Interested in reading more? Readers can purchase Prosper’s book at the link below:

Purchase book here

Words Light the Way: Tribute Candles for Writers and Editors

As Faulkner said, "A writer must teach himself that the basest of all things is to be afraid."

What is the hardest kind of writing? Besides writing about trauma, the most difficult type of writing could well be about death or loss. How can we describe the indescribable? Why would we want to go there? So much pain.

Of course it can be healing to write about death and loss. But at what expense? As Faulkner said, “A writer must teach himself that the basest of all things is to be afraid.” Sometimes it must be done.

When writing about my own feared topics, I make sure to have a symbolic “container” for the strong feelings that inevitably surface. This might mean calling a friend and setting up a writing date with a specific time frame of, say, one hour. If in person, we go to a neutral place, like a café or a park, and set our timers for writing. If a virtual visit, we stay on the phone together until the hour is up. Either way, we check in with each other halfway through and again at the end of the hour. We may or may not read our writing to each other, as the feeling dictates. And when we end, we enact some type of closure, a physical shift, a final remark, then a goodbye, deliberately leaving the writing and the feelings behind for the time being.

Words are like seeds, or even like babies; they need to be gently held and nourished. Words from the heart are the most powerful, igniting old wounds and fears in an instant.

As an editor of others’ writing, reading about people’s pain, tragedies, or fears has a way of staying with me long after having worked on the piece. It isn’t as easy to find a way to “contain” a challenging piece because I am usually alone at work.

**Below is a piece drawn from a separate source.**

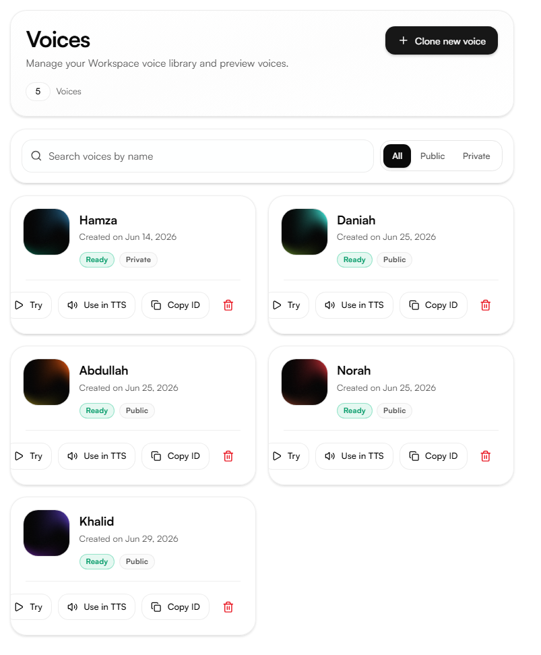Remove the Norah voice using the trash icon
Viewport: 541px width, 655px height.
pos(486,456)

Candles can help. Personally, I didn’t grow up with any tradition of lighting a candle for the deceased, but over the years I have adopted this simple act of honor. Sometimes I do this to mark the birthday of the deceased, or the anniversary of a death, or just when I need some extra spiritual strength. When lighting a tribute candle, I watch the little flame, so tiny, flickering on a fragile mold of wax. Fire is the pain, and wax is my soul melting into boiled liquid. And always the flame warns: Don’t get too close.

I have adapted this practice to my professional life. Before I start editing a piece on bereavement or death, I light a candle, the kind in a glass votive, or perhaps one of those little plastic candles if I don’t have a real one, setting it somewhere nearby. Sometimes I speak aloud although I never quite know what to say. Still I speak, and some words come out:

“I honor the deceased; I honor the bereaved.”

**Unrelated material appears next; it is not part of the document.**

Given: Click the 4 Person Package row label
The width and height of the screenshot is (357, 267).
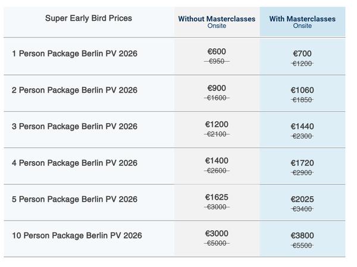Looking at the screenshot, I should click(74, 163).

I sit down and get to work. I might work for one or two or three hours. When I finish this sitting, I stand up, blow out the candle, and again say some words aloud.

This simple, intentional act lets words clear the way. As a candle lights the way for writing, or remembering, or honoring, so does stating a wish aloud calm my soul, allowing me to nurture others’ writing while remaining grounded and peaceful.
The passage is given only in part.